Crummy

I am one of those people who, 8 times out of 10–or maybe 9–when I feel crummy, I look crummy.

As a bonus, other times, when I don’t feel crummy, but just tired or preoccupied, I have the uncanny ability to look crummy then, too.

It wasn’t long into my relationship with Ben that he got to see one of my crummy days.  I’m not very good at hiding things like that and, if I’d had to wait until we were married to show him what I look like on those kind of days, he would have had to propose to me, well, actually about two days after he met me.

Guatemala.  4 a.m.

The funny thing is, I hadn’t planned to take a shower.  Walking around looking crummy stopped bothering me years ago.  But I’d had my first “date” with Ben the night before at a restaurant with everyone else on the mission trip, and I was afraid of what he would think if he saw just how crummy I looked at 4 a.m. without a shower.  So I did take a shower.  I even put on minimal makeup.  I was pretty proud of myself.  4 a.m. is pretty early to do this kind of thing.

I still remember the fateful moment when we all met up in the hotel lobby and I said something to Ben like, “Would you take a picture of me, even though I look sort of crummy?”  (Yes, I was flirting pathetically, but that’s another story.)

He said,

and I quote,

“Sure.”

WRONG ANSWER, Ben.

Because I’m me :), I did tell him that was the ‘wrong’ answer.  I told him the socially apropos  answer was to say, “Teej, you don’t look crummy!  You look great!”  That joke became the icebreaker in our relationship, and the beginning of a beautiful realization that Ben could see me–even when I didn’t look (let’s be honest) great–and love me anyway.

Back in the states, when we started long-distance dating (he in Pennsylvania and I in Missouri) I realized I had a big weight already lifted off my shoulders.  Ben had already seen me on a mission trip.  He already knew what at least somewhat crummy looked like.  And he still wanted to date me.  What a relief!

Over the next several months, I gave him ample opportunity to see what really crummy me looks like.  He even got to see what my hair looks like after snowflakes fall on it.  (Not like it does in the movie, girls, let me just tell you.)  And it seems totally fitting that, just a couple weeks after our honeymoon, I caught the flu and he got to see an even worser, really very crummy version of me.

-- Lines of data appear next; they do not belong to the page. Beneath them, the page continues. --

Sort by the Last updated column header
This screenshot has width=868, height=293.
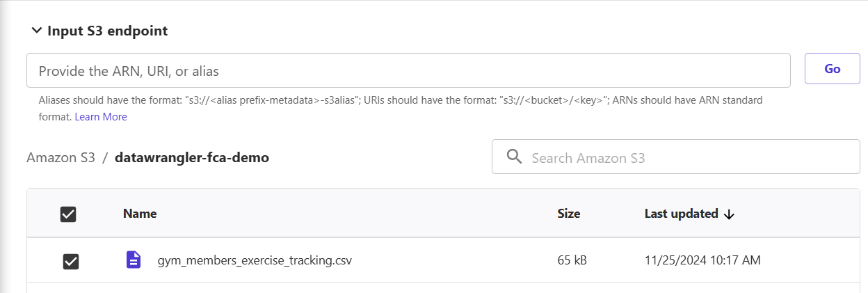point(682,214)
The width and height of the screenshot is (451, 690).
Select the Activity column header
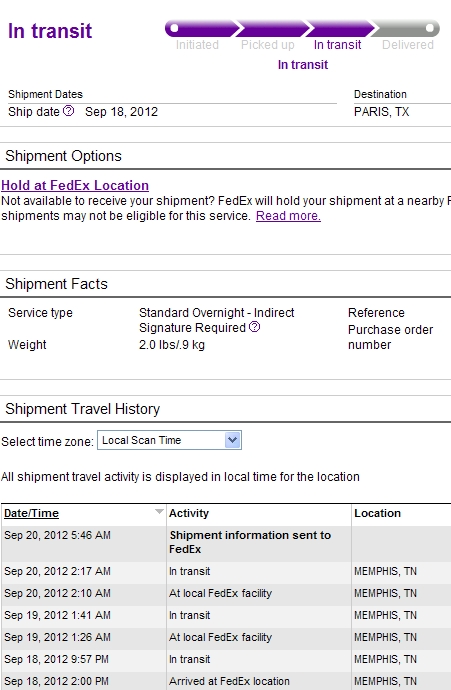point(189,513)
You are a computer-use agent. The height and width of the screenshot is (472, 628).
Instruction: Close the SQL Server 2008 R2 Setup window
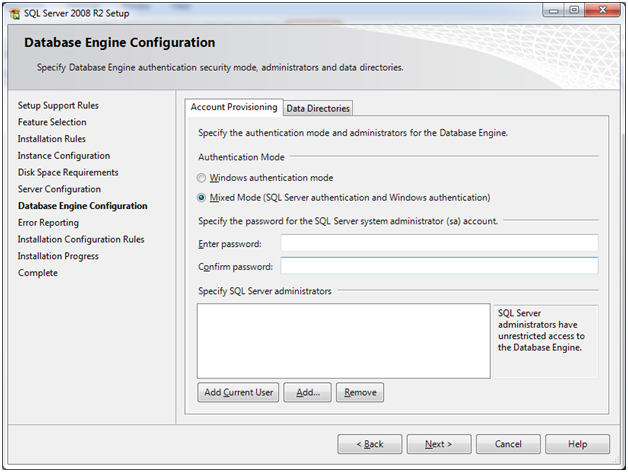(x=601, y=10)
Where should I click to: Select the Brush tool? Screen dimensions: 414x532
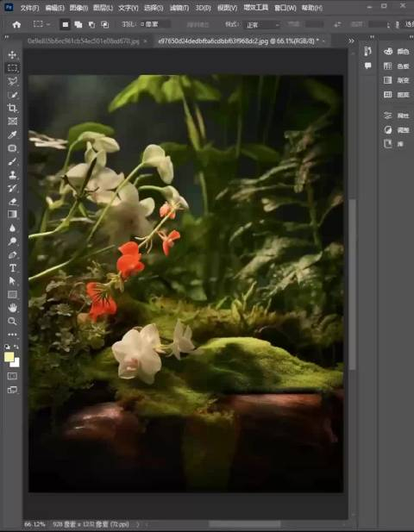point(12,161)
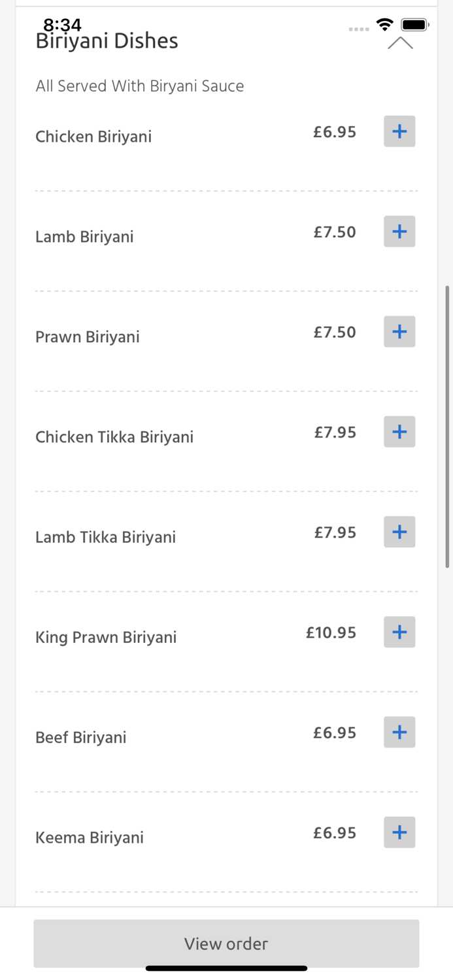Tap the 8:34 clock display
This screenshot has width=453, height=980.
click(x=63, y=25)
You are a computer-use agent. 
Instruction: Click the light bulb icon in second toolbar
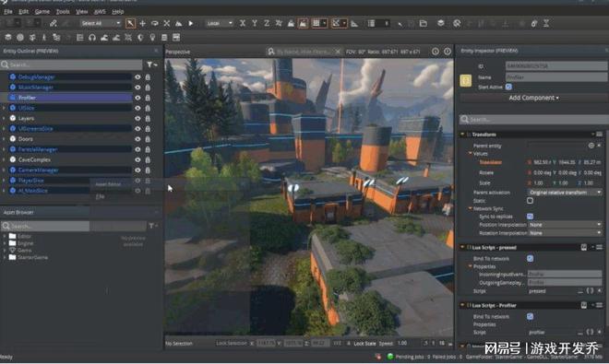[152, 38]
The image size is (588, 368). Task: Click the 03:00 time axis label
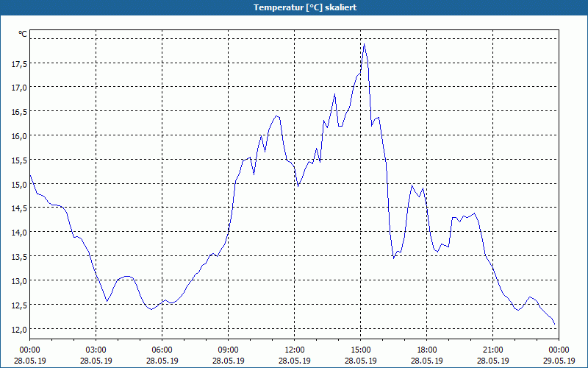pyautogui.click(x=96, y=350)

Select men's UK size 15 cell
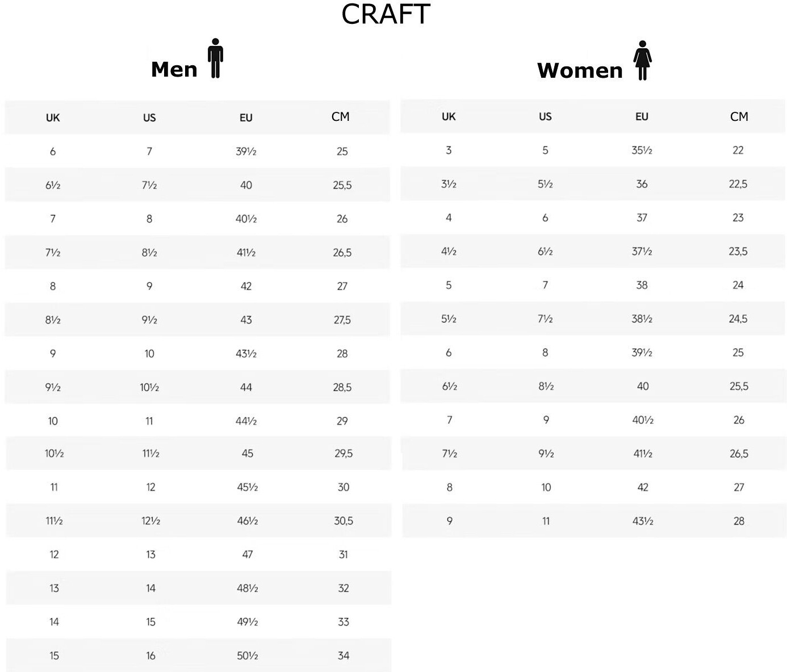click(x=54, y=656)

You know what?  I am so relieved that Ben sees the crummy me and still loves me.  If I had to hide when I was tired, sick, or just too preoccupied with writing to look beautiful, I’d be in real trouble.  As he can tell you, I’d have to do a lot of hiding.

You know what?  I am so relieved that God sees the crummy me, too.  It’s the most terrifying thought in the world at first–but when I realized His grace for me, it became such a relief.  No need to hide the pieces of me I’d never want Him to see–He already knows.  No need to run for the hills anytime He comes near–He’s already seen.  No need for vicious anxiety attacks in the turmoil of wondering if He loves me–He already does.

This is grace, and it is grace at it’s best: while we were still crummy, God loved us.  And this isn’t the kind of crummy that comes from not showering or having the flu.  This is the kind of crummy that’s the very filth of our souls–the very truths about ourselves that we know would drag us into the pit of Hell.  It’s those things that God knew–and He loved us still.

If you have been hiding from God, the time to hide is over.  If you have been running from God, the time to run is over.  God already knows you.  And, most importantly, He already loves you.

But God demonstrates his own love for us in this: While we were still sinners, Christ died for us. (Romans 5:8, NIV)

Thanks to Max Lucado and his story about Salty in He Chose the Nails.  See it here.

Published in: on April 23, 2014 at 8:07 pm  Leave a Comment  

A Carebear Necklace and Giving Homemade Gifts (that really look homemade)

Do you remember those gifts you used to make as a child for family?

little girl with  cutter make a christmas tree cookie

There was the endless supply of far-too-tiny potholders.  The gingerbread Christmas tree ornament.  The clay dog I made that I was told (allegedly) looked like a pig.  The paper rug.  The snowman out of a soup can.  The yo-yo mini-quilt.  (Really, I didn’t make that for anybody because I didn’t like it–home economics project–but my mom paid me $50 for it because she said it was like a $50 yo-yo vest in a boutique.  Ah, moms.).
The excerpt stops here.